Unfortunately, Sequel strays far from that topic too much of the time. Instead, we get the Al Gore Traveling Roadshow, footage that appears mainly to exist to espouse the greatness of its subject.

Look, I respect Gore and the way he emerged from his soul-crushing political loss in 2000 with a new mission and public personality. Virtually no one has done more to impact the climate change discussion.

That doesn’t mean I want to watch a movie that follows him around like a puppy, though. Yes, Sequel attempts a form of “plot” as it digs into Gore’s efforts to enact change, but these seem self-serving and not especially interesting.

Does Sequel need to depict efforts to combat climate change? Obviously. Does it need to involve Gore in such a prominent manner? Nope, and that emphasis means the film feels more like an ode to Gore than an educational documentary.

This factor makes Sequel spottier than I’d like. Truth offered a much more static affair but it dug into its data in a more satisfying manner. While Sequel opens up to more locations, it lacks the same informational impact or purpose.

As a result, Sequel feels like a 30-minute lecture stretched more than three times as long. It occasionally acts as a satisfying update on the original film but it digresses too often to stick together.

The Blu-ray Grades: Picture B/ Audio B-/ Bonus C-

An Inconvenient Sequel: Truth to Power appears in an aspect ratio of approximately 1.78:1 on this Blu-ray Disc. Given the nature of the production, the image seemed satisfactory.

Overall sharpness remained positive. At times, the film could look a bit soft, but the majority of it appeared accurate and concise.

I saw no signs of jagged edges or moiré effects, and edge haloes remained absent. Some of the archival footage showed distortions, but true source footage seemed free from defects.

Sequel went with a natural – if subdued – palette that satisfied. The colors looked accurate and appropriate.

Blacks seemed dark and deep, and shadows appeared positive, with nice clarity. This was a more than competent presentation.

Though not memorable, the film’s DTS-HD MA 5.1 soundtrack worked fine for the material. A chatty effort, the soundscape opened up on sporadic occasions but remained pretty restrained most of the time.

When the track opened up, it did so in a decent manner. Music offered nice stereo imaging, and a few elements – like the “explosion” of glaciers – managed to create a bit of flair. Most of the mix stayed subdued, though, so don’t expect much from the soundfield.

Audio quality worked fine. Music was gentle but vivid, with nice clarity. Dialogue came across as natural and concise as well.
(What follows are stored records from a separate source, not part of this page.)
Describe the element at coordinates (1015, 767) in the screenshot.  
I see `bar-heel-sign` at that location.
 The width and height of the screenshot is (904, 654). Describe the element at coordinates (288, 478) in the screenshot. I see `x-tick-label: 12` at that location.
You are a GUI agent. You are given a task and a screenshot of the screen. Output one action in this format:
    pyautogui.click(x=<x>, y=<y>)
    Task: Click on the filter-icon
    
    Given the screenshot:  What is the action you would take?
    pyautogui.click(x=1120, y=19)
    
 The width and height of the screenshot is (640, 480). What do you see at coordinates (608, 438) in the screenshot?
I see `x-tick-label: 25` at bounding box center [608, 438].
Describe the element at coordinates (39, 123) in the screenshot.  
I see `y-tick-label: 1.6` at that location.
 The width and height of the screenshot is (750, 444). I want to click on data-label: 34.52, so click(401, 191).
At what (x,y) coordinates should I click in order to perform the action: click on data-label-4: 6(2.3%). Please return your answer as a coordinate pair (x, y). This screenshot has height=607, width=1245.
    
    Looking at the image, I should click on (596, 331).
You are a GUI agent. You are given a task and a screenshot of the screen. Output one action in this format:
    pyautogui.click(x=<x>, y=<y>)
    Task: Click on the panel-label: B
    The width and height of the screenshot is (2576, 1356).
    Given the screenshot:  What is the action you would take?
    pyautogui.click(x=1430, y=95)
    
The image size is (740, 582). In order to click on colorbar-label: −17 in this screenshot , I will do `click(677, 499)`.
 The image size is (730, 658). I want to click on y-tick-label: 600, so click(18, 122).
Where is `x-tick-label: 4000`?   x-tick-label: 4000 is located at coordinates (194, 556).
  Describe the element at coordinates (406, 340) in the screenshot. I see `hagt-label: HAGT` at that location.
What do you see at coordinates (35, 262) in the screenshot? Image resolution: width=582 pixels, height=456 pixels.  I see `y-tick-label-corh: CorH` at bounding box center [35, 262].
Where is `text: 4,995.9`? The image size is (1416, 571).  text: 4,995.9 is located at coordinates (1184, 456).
As noted, effects rarely had much to do, but they showed punch when necessary. For instance, the glacier sequence provided a solid low-end rumble. This was a laid-back track that suited the material.

A smattering of extras round out the package, and we begin with Effecting Change. It runs 26 minutes, 43 seconds and involves Al Gore and directors Bonni Cohen and Jon Shenk.

“Change” looks at the development and production of Sequel. It offers some good notes about the shoot and related challenges, though – like the movie itself – “Change” spends too much time on praise for Gore.

Truth in Ten lasts 11 minutes, 29 seconds and presents more from Gore. He touches on 10 climate change topics in an abbreviated version of his lecture. This may be more effective than Sequel itself, as it digs into the subject matter without the film’s fluff.

Finally, we get a lyric video for OneRepublic’s “Truth to Power”. It offers images of climate change’s impact along with the song and its lyrics. Meh.

A continuation of 2006’s hit documentary, 2017’s An Inconvenient Sequel: Truth to Power offers snatches of useful information. Unfortunately, it spends far too much time at the bidding of its star, and those moments make it sputter and meander. The Blu-ray offers mostly good picture and audio along with minor supplements. While I respect the educational goals, Sequel doesn’t connect as well as it should.